**Exercise aim**
Could you format the data below as a Markdown table with the columns Row and Line, giving each nonblank line a row number and omitting the pictures?

**Extracted data**
===

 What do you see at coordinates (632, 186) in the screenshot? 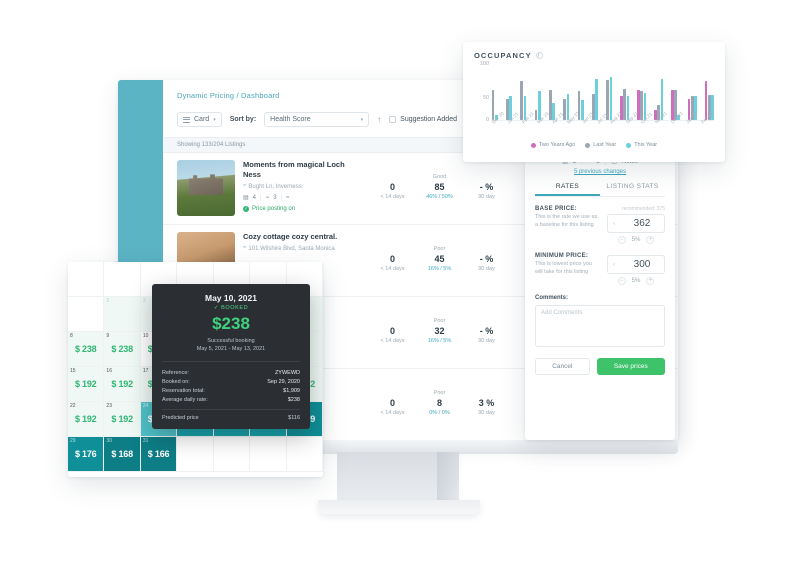
I see `tab-listing-stats: LISTING STATS` at bounding box center [632, 186].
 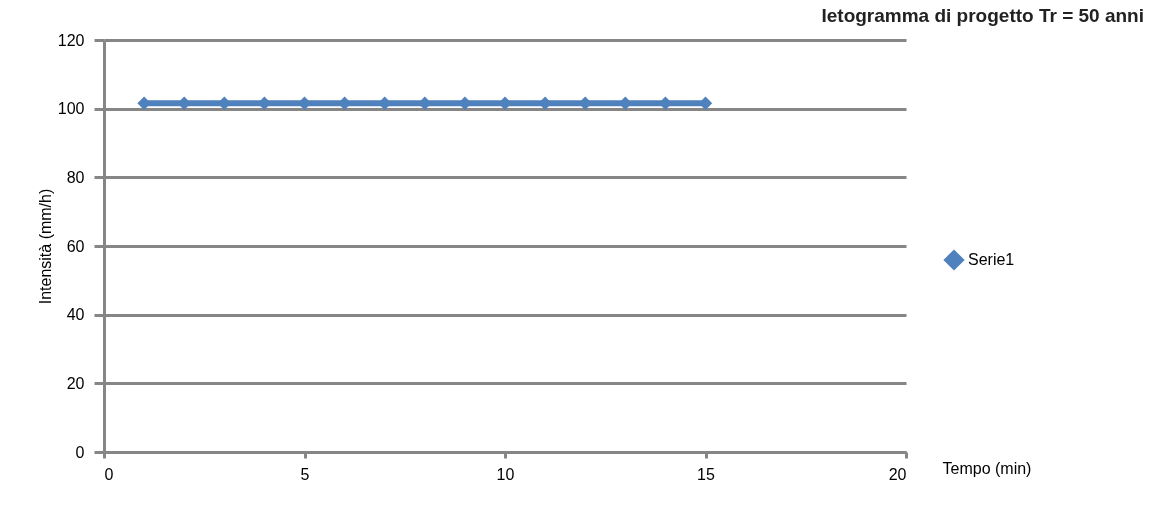 What do you see at coordinates (987, 468) in the screenshot?
I see `x-axis-title: Tempo (min)` at bounding box center [987, 468].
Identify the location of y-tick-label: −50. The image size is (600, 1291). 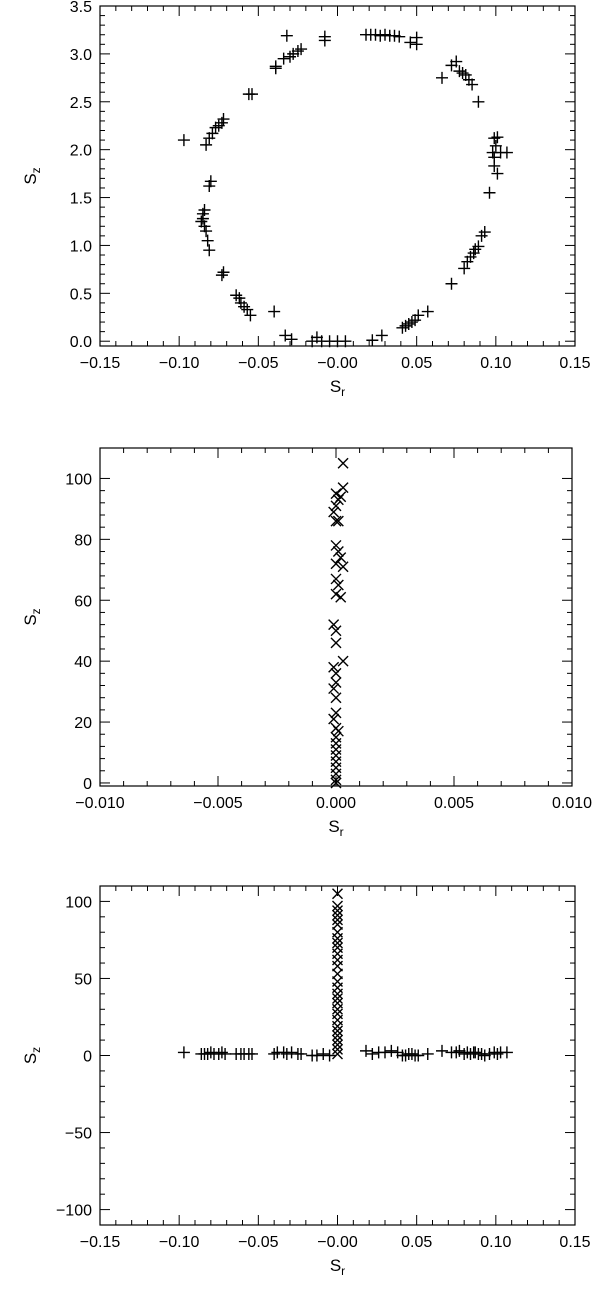
(78, 1134).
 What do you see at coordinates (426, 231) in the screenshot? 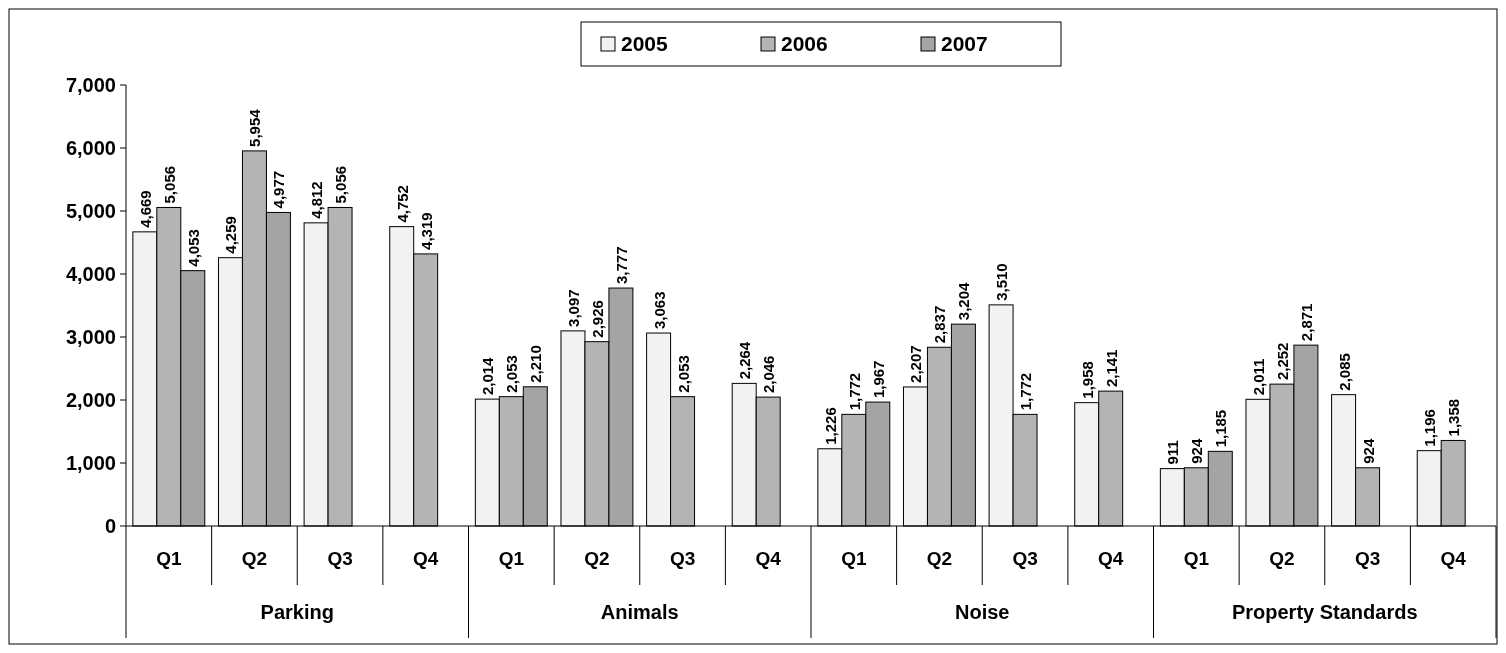
I see `data-label: 4,319` at bounding box center [426, 231].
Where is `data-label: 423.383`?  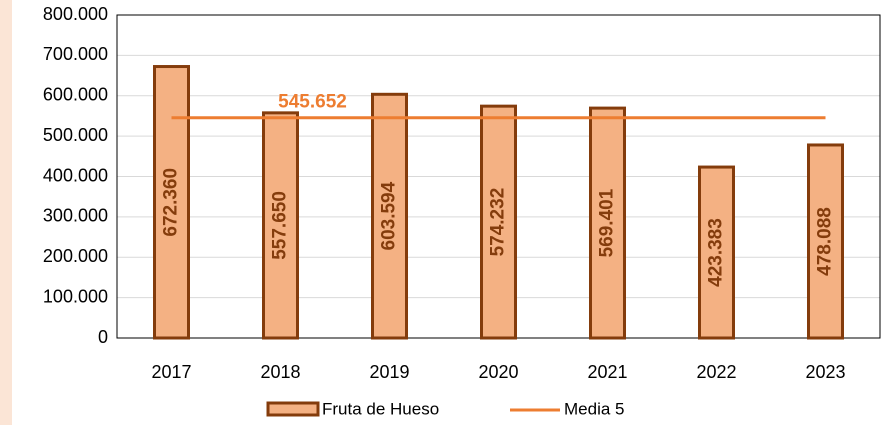
data-label: 423.383 is located at coordinates (716, 252).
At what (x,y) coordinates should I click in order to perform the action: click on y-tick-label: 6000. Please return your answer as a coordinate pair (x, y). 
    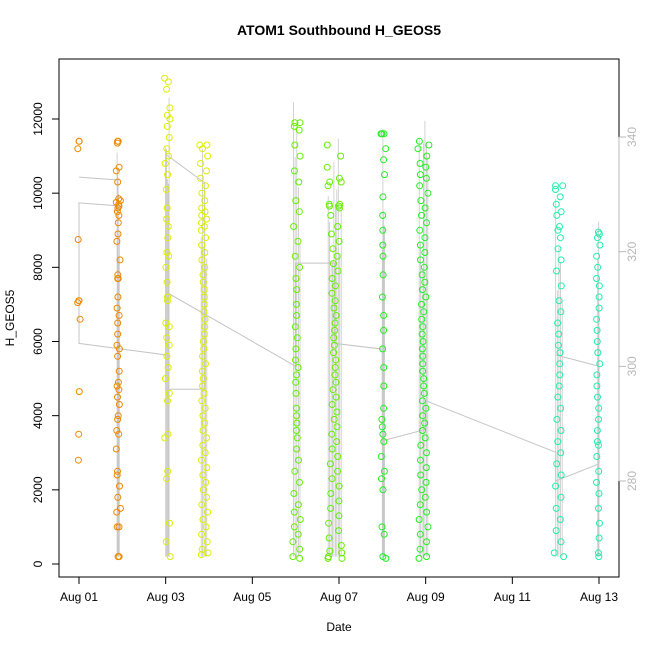
    Looking at the image, I should click on (38, 342).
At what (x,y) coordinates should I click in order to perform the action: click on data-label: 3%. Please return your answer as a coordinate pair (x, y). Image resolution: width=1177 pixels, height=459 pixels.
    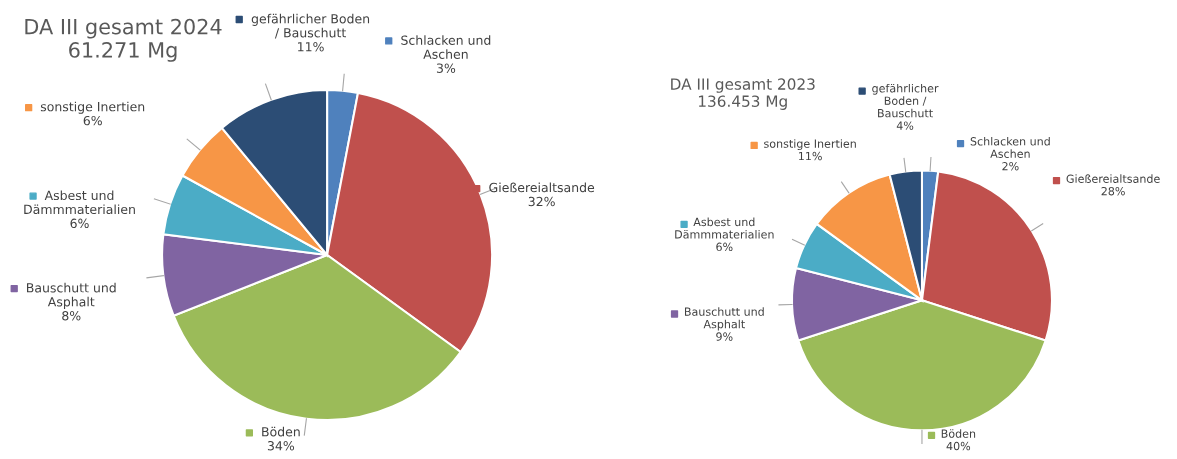
    Looking at the image, I should click on (446, 68).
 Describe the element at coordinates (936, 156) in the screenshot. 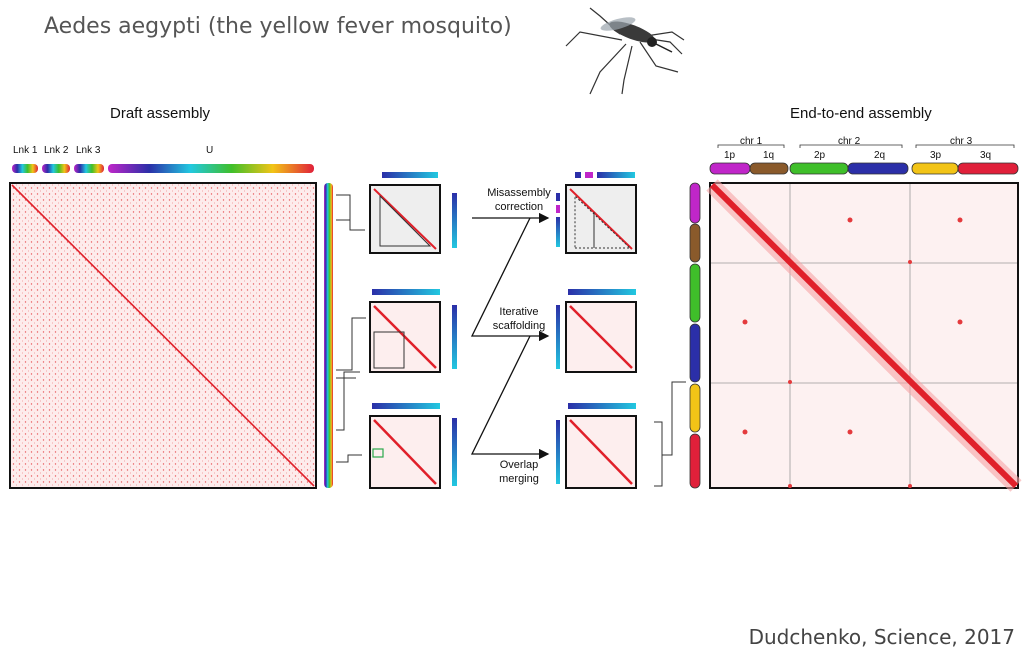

===

**Result below**
| Row | Line |
|---|---|
| 1 |  What do you see at coordinates (632, 186) in the screenshot?  |
| 2 | I see `tab-listing-stats: LISTING STATS` at bounding box center [632, 186]. |
| 3 |   What do you see at coordinates (987, 468) in the screenshot? |
| 4 | I see `x-axis-title: Tempo (min)` at bounding box center [987, 468]. |
| 5 | Identify the location of y-tick-label: −50. The image size is (600, 1291).  |
| 6 | (78, 1134). |
| 7 |  What do you see at coordinates (426, 231) in the screenshot?  |
| 8 | I see `data-label: 4,319` at bounding box center [426, 231]. |
| 9 | Where is `data-label: 423.383`?   |
| 10 | data-label: 423.383 is located at coordinates (716, 252). |
| 11 | At what (x,y) coordinates should I click in order to perform the action: click on y-tick-label: 6000. Please return your answer as a coordinate pair (x, y).  |
| 12 |     Looking at the image, I should click on (38, 342). |
| 13 | At what (x,y) coordinates should I click in order to perform the action: click on data-label: 3%. Please return your answer as a coordinate pair (x, y). Image resolution: width=1177 pixels, height=459 pixels. |
| 14 |     Looking at the image, I should click on (446, 68). |
| 15 |  Describe the element at coordinates (936, 156) in the screenshot.  |